## [MATERIALE DELL'ESERCIZIO]
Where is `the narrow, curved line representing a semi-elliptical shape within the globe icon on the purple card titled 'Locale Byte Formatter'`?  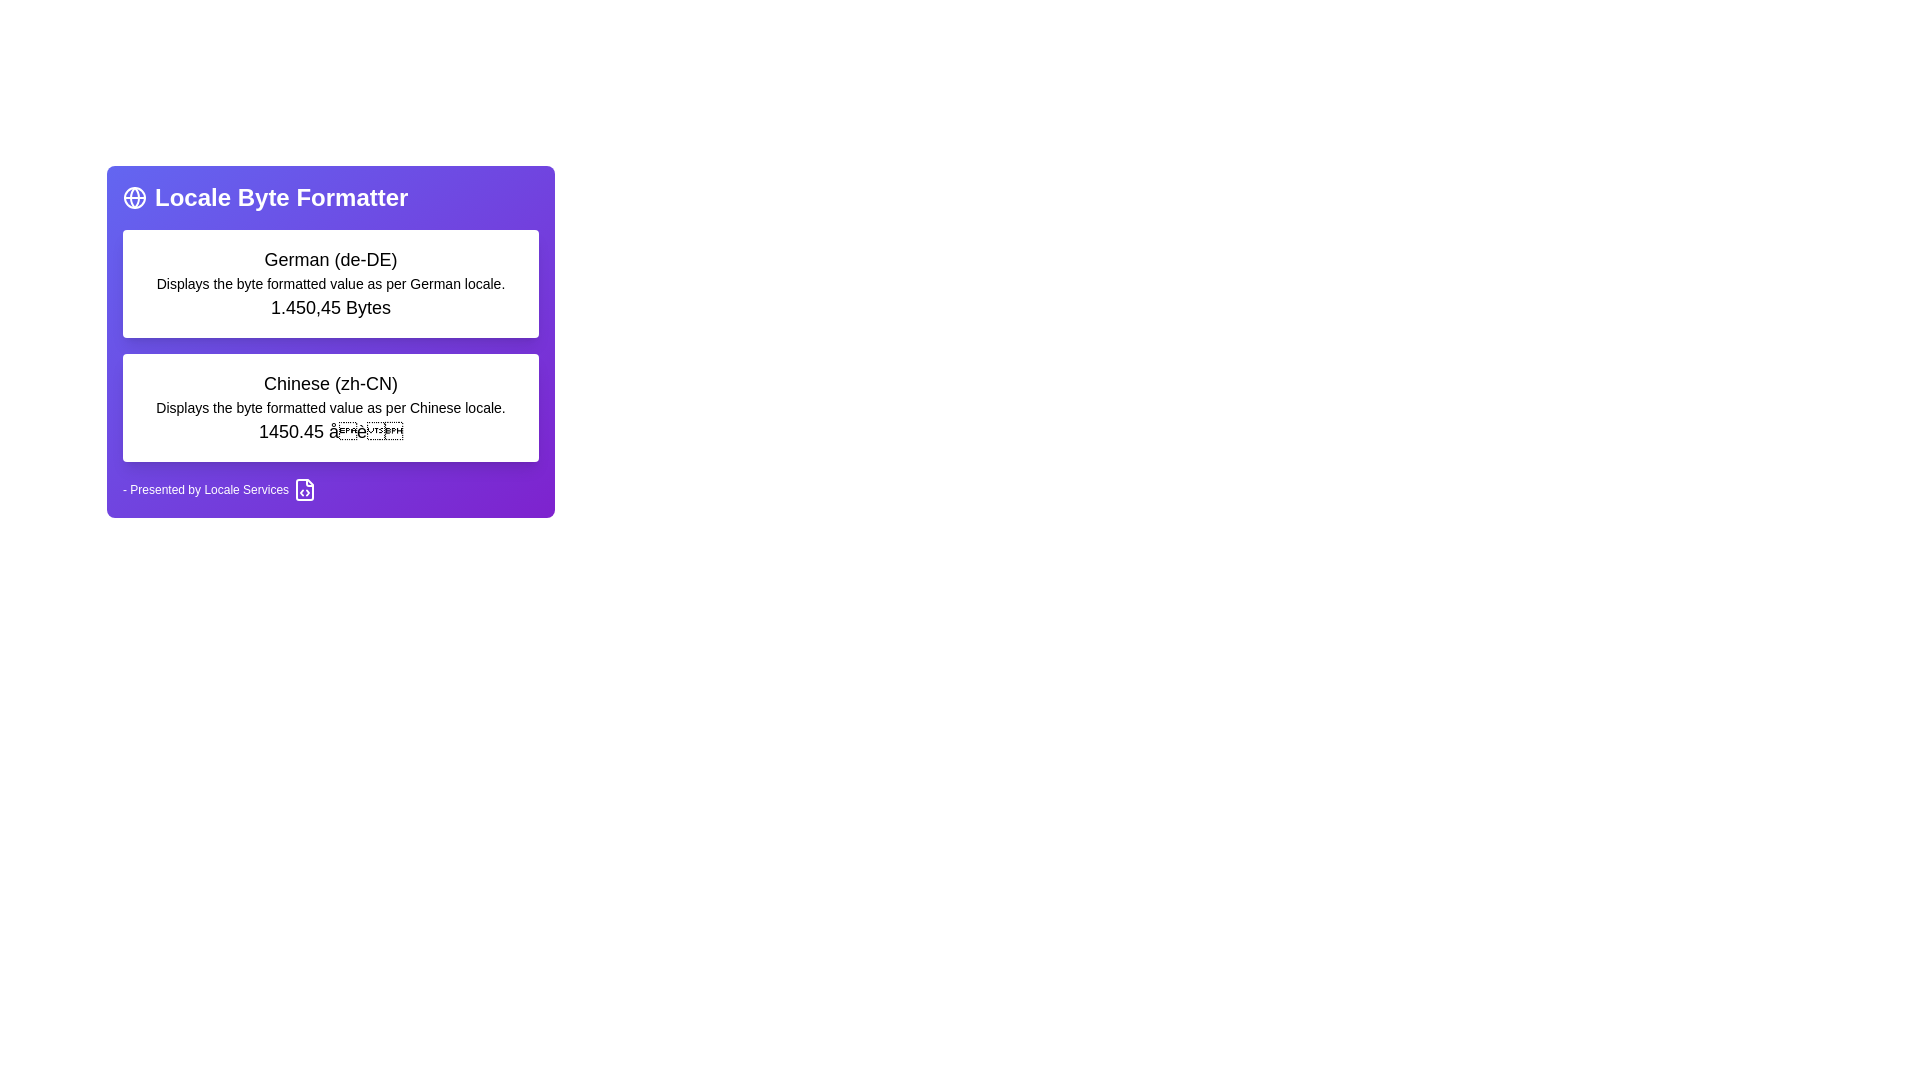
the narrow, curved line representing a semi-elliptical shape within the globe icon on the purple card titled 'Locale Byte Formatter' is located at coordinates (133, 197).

* * *

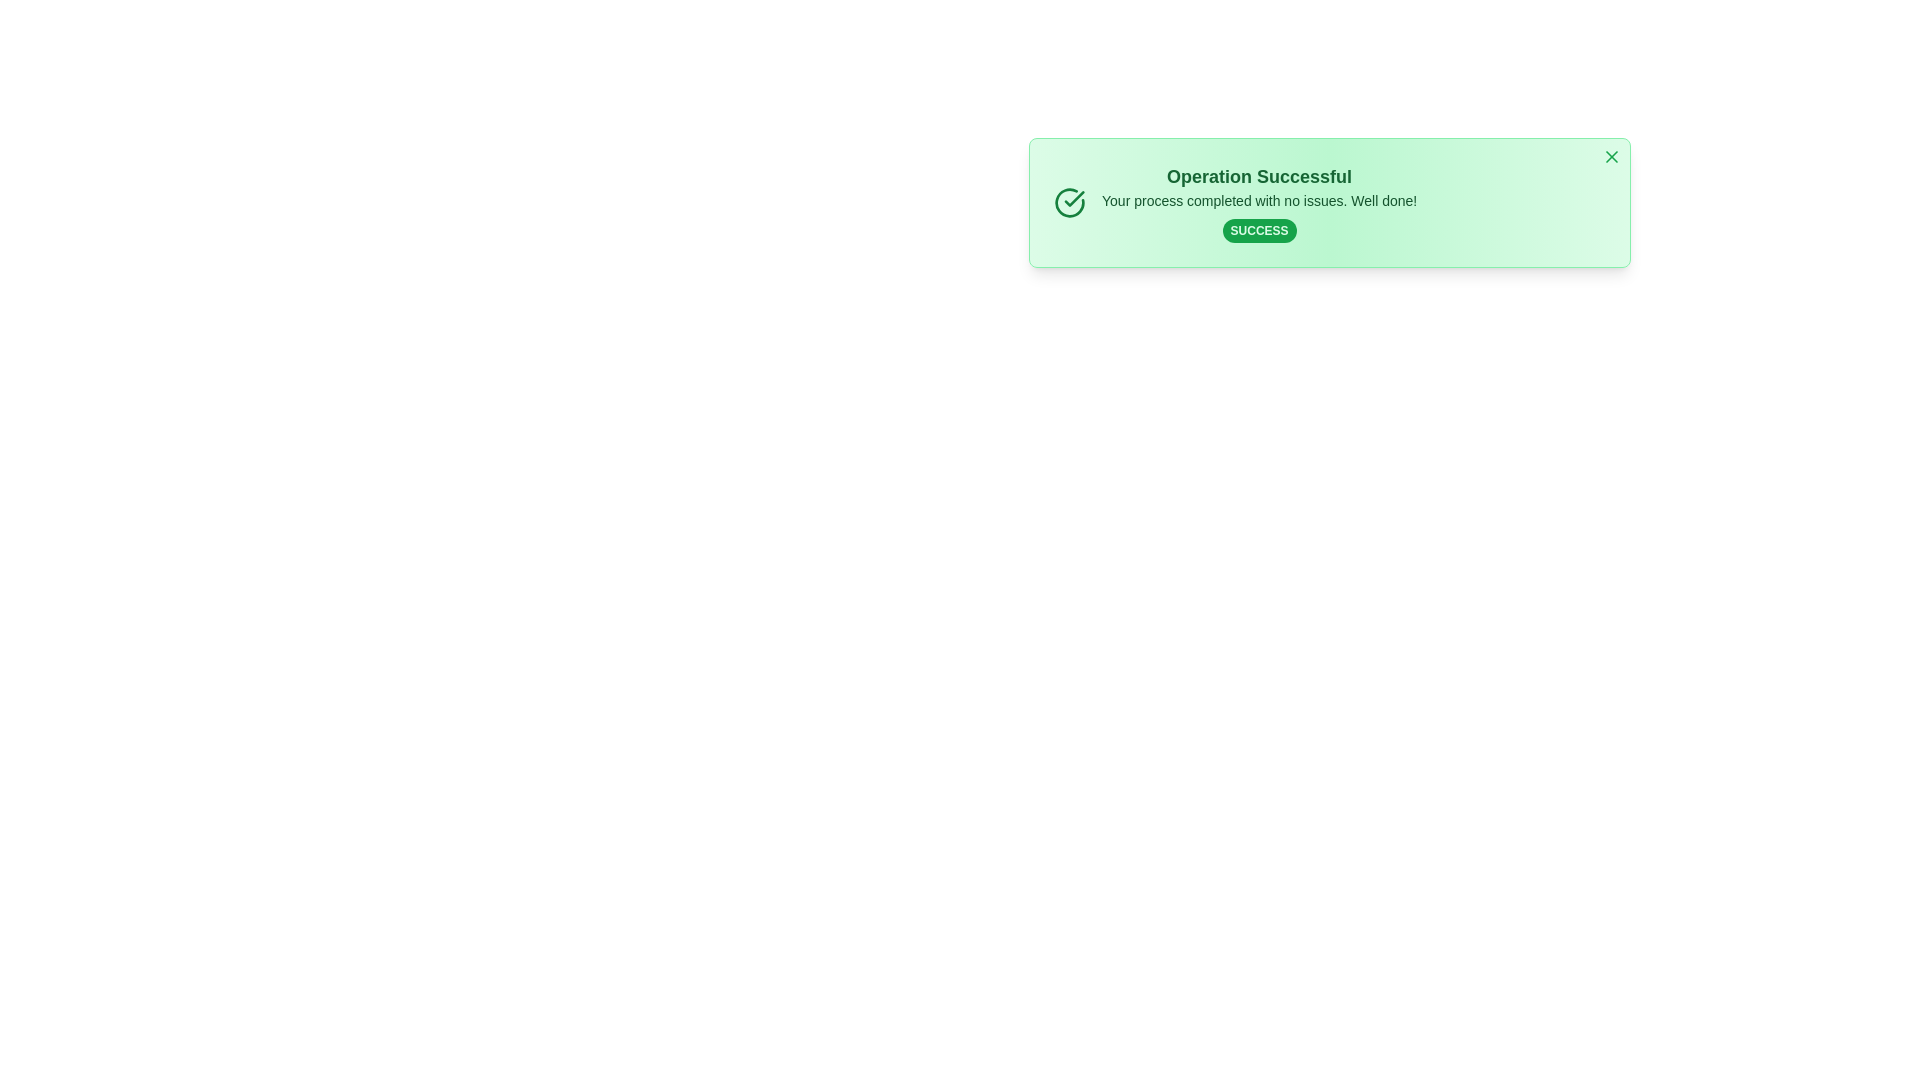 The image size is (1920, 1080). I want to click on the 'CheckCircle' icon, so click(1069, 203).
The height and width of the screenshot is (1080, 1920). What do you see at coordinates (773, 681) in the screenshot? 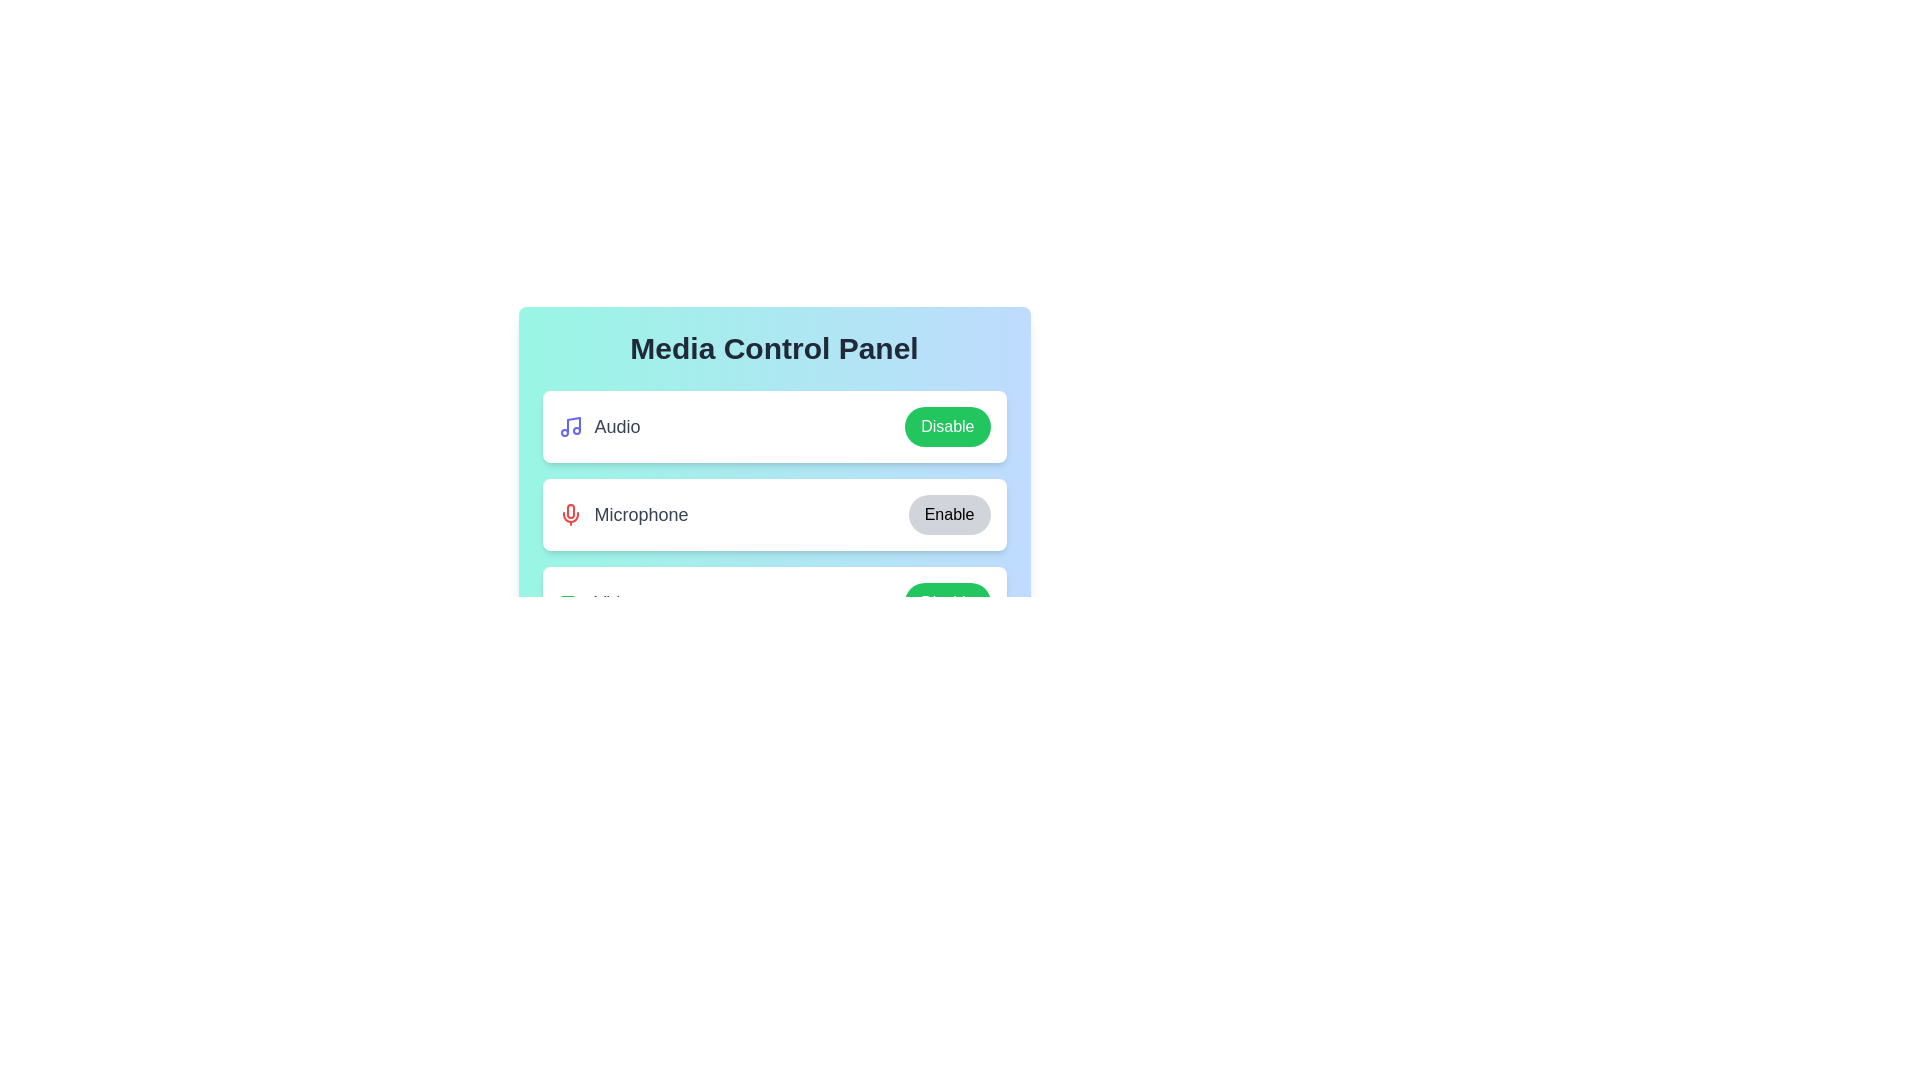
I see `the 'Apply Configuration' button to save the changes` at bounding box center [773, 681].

* * *

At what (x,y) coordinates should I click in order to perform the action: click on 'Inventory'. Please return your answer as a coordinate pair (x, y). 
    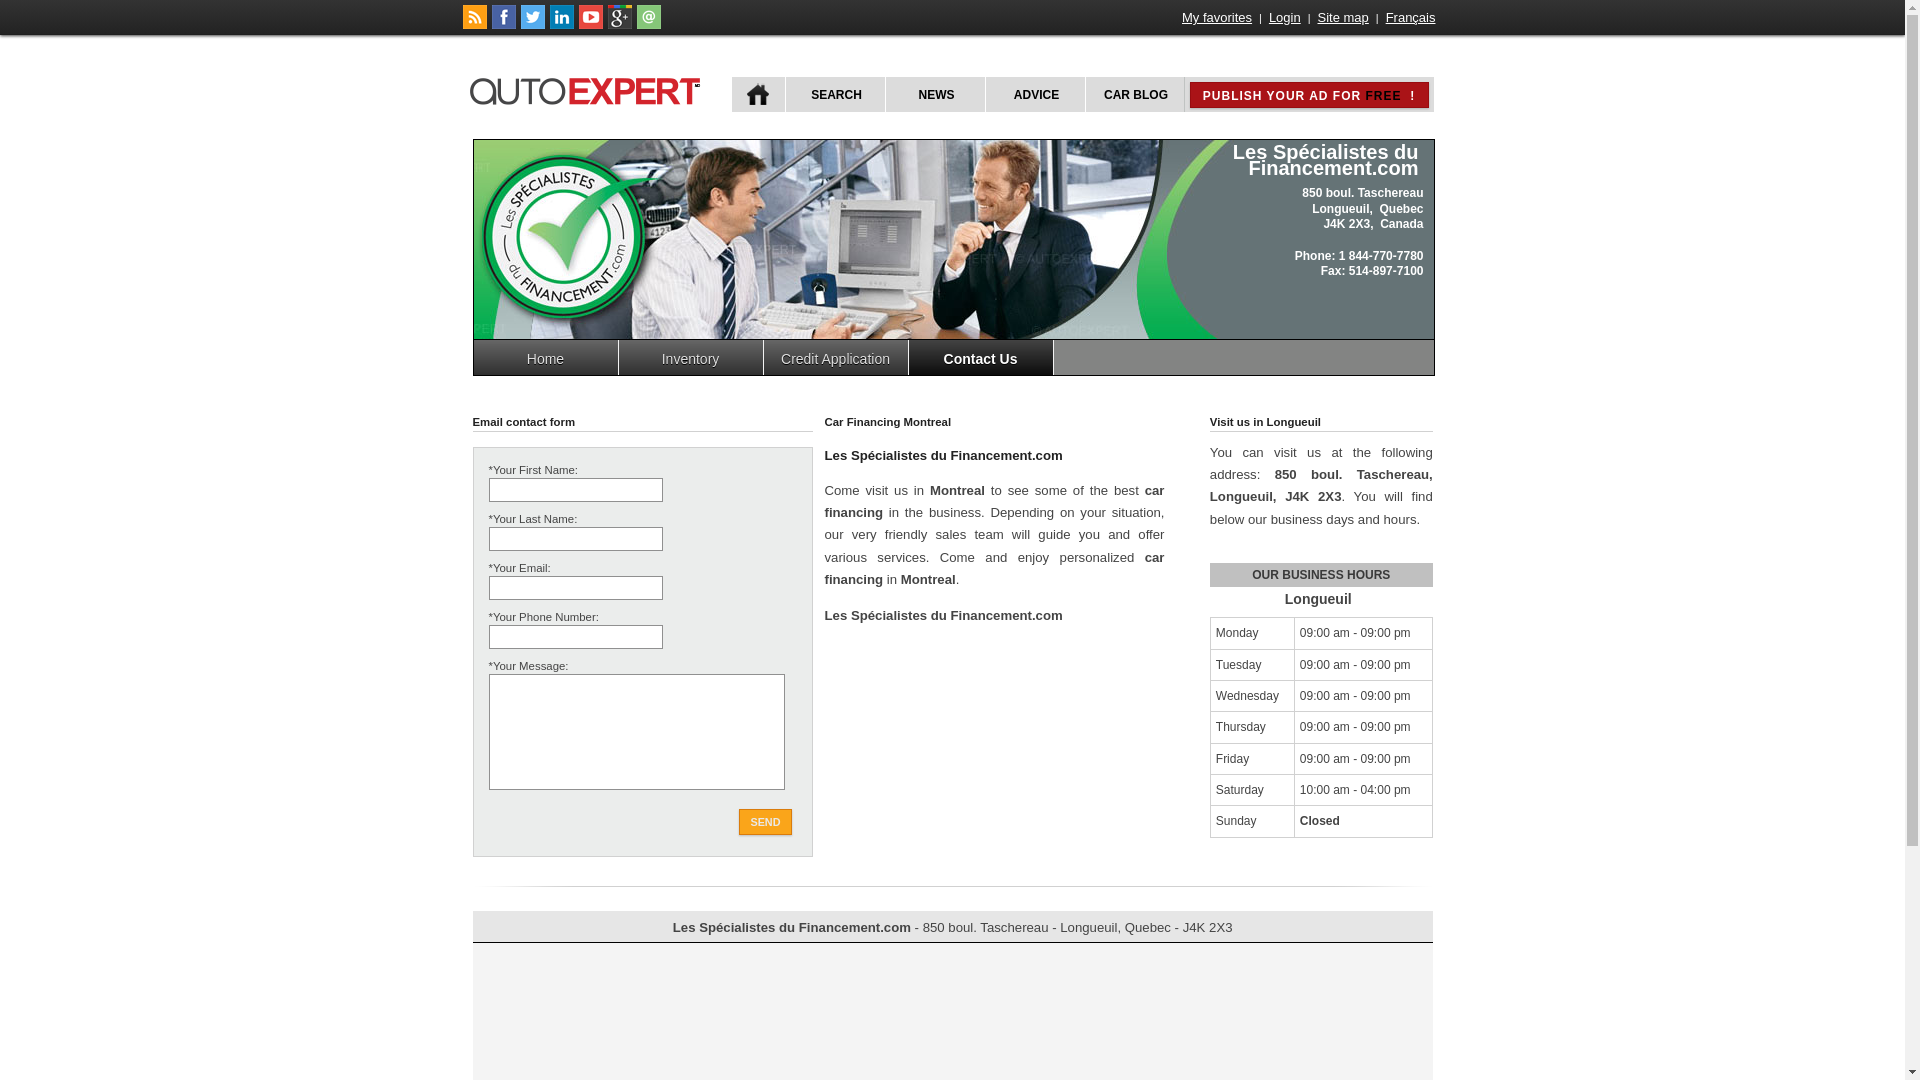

## [ESERCIZIO ASSEGNATO]
Ricopia senza modifiche le righe del materiale comprese tra quella che contiene "The image size" e quella che contiene "center [773, 681].", estremi inclusi. Lascia fuori le immagini.

## [SOLUZIONE DEL PROBLEMA]
 The image size is (1920, 1080). I want to click on the 'CheckCircle' icon, so click(1069, 203).
The height and width of the screenshot is (1080, 1920). What do you see at coordinates (773, 681) in the screenshot? 
I see `the 'Apply Configuration' button to save the changes` at bounding box center [773, 681].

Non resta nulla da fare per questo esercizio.